-- START --

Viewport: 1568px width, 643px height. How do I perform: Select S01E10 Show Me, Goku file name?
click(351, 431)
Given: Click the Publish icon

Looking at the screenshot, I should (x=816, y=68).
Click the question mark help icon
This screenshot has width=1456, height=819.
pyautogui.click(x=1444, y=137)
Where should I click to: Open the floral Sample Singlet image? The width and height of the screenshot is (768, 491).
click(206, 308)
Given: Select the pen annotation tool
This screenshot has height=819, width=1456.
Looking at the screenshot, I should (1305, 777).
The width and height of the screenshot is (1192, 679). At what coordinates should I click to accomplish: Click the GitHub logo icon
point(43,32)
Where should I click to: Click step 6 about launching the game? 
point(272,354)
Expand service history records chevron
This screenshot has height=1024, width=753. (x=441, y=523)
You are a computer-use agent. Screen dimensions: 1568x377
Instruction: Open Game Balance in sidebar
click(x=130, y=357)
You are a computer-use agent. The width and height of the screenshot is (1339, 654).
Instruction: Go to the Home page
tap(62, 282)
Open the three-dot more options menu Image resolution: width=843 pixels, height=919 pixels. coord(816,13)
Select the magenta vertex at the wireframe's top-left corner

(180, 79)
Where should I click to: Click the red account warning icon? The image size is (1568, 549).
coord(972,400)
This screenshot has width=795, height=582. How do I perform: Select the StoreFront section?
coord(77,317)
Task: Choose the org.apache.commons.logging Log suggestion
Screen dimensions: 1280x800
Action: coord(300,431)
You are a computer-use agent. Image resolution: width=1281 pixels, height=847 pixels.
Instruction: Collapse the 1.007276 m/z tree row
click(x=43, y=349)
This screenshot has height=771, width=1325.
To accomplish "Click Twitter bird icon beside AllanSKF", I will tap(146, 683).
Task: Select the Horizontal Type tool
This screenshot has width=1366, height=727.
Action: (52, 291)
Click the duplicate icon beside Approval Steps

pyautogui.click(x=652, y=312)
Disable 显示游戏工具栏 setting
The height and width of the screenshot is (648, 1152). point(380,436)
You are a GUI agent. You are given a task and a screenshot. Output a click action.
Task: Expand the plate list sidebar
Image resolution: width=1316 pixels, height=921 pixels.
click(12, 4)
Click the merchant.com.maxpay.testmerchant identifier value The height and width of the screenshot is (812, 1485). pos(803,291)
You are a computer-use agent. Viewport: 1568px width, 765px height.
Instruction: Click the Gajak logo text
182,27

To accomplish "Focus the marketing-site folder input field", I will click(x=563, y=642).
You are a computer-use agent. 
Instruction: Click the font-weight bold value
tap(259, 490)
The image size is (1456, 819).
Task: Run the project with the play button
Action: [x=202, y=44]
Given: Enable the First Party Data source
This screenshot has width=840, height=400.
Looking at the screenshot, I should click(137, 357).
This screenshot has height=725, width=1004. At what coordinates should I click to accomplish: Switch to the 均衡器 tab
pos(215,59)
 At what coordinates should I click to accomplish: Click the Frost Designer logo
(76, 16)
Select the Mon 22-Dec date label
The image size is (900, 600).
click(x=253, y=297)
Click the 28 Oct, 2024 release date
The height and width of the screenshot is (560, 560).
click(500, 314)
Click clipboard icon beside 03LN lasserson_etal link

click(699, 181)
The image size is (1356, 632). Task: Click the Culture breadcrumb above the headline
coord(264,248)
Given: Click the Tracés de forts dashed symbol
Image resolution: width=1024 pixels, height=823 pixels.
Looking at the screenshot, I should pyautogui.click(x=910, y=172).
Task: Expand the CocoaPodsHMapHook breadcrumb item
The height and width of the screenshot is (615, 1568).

-- END --

### Problem requirements
Copy out every line of the listing above exactly, without changing a single character.

### Final result
Viewport: 1568px width, 643px height. How do I perform: Select S01E10 Show Me, Goku file name?
click(351, 431)
Given: Click the Publish icon

Looking at the screenshot, I should (x=816, y=68).
Click the question mark help icon
This screenshot has width=1456, height=819.
pyautogui.click(x=1444, y=137)
Where should I click to: Open the floral Sample Singlet image? The width and height of the screenshot is (768, 491).
click(206, 308)
Given: Select the pen annotation tool
This screenshot has height=819, width=1456.
Looking at the screenshot, I should (1305, 777).
The width and height of the screenshot is (1192, 679). At what coordinates should I click to accomplish: Click the GitHub logo icon
point(43,32)
Where should I click to: Click step 6 about launching the game? 
point(272,354)
Expand service history records chevron
This screenshot has height=1024, width=753. (x=441, y=523)
You are a computer-use agent. Screen dimensions: 1568x377
Instruction: Open Game Balance in sidebar
click(x=130, y=357)
You are a computer-use agent. The width and height of the screenshot is (1339, 654).
Instruction: Go to the Home page
tap(62, 282)
Open the three-dot more options menu Image resolution: width=843 pixels, height=919 pixels. coord(816,13)
Select the magenta vertex at the wireframe's top-left corner

(180, 79)
Where should I click to: Click the red account warning icon? The image size is (1568, 549).
coord(972,400)
This screenshot has width=795, height=582. How do I perform: Select the StoreFront section?
coord(77,317)
Task: Choose the org.apache.commons.logging Log suggestion
Screen dimensions: 1280x800
Action: coord(300,431)
You are a computer-use agent. Image resolution: width=1281 pixels, height=847 pixels.
Instruction: Collapse the 1.007276 m/z tree row
click(x=43, y=349)
This screenshot has height=771, width=1325.
To accomplish "Click Twitter bird icon beside AllanSKF", I will tap(146, 683).
Task: Select the Horizontal Type tool
This screenshot has width=1366, height=727.
Action: (52, 291)
Click the duplicate icon beside Approval Steps

pyautogui.click(x=652, y=312)
Disable 显示游戏工具栏 setting
The height and width of the screenshot is (648, 1152). point(380,436)
You are a GUI agent. You are given a task and a screenshot. Output a click action.
Task: Expand the plate list sidebar
Image resolution: width=1316 pixels, height=921 pixels.
click(12, 4)
Click the merchant.com.maxpay.testmerchant identifier value The height and width of the screenshot is (812, 1485). pos(803,291)
You are a computer-use agent. Viewport: 1568px width, 765px height.
Instruction: Click the Gajak logo text
182,27

To accomplish "Focus the marketing-site folder input field", I will click(x=563, y=642).
You are a computer-use agent. 
Instruction: Click the font-weight bold value
tap(259, 490)
The image size is (1456, 819).
Task: Run the project with the play button
Action: [x=202, y=44]
Given: Enable the First Party Data source
This screenshot has width=840, height=400.
Looking at the screenshot, I should click(137, 357).
This screenshot has height=725, width=1004. At what coordinates should I click to accomplish: Switch to the 均衡器 tab
pos(215,59)
 At what coordinates should I click to accomplish: Click the Frost Designer logo
(76, 16)
Select the Mon 22-Dec date label
The image size is (900, 600).
click(x=253, y=297)
Click the 28 Oct, 2024 release date
The height and width of the screenshot is (560, 560).
click(500, 314)
Click clipboard icon beside 03LN lasserson_etal link

click(699, 181)
The image size is (1356, 632). Task: Click the Culture breadcrumb above the headline
coord(264,248)
Given: Click the Tracés de forts dashed symbol
Image resolution: width=1024 pixels, height=823 pixels.
Looking at the screenshot, I should pyautogui.click(x=910, y=172).
Task: Expand the CocoaPodsHMapHook breadcrumb item
The height and width of the screenshot is (615, 1568).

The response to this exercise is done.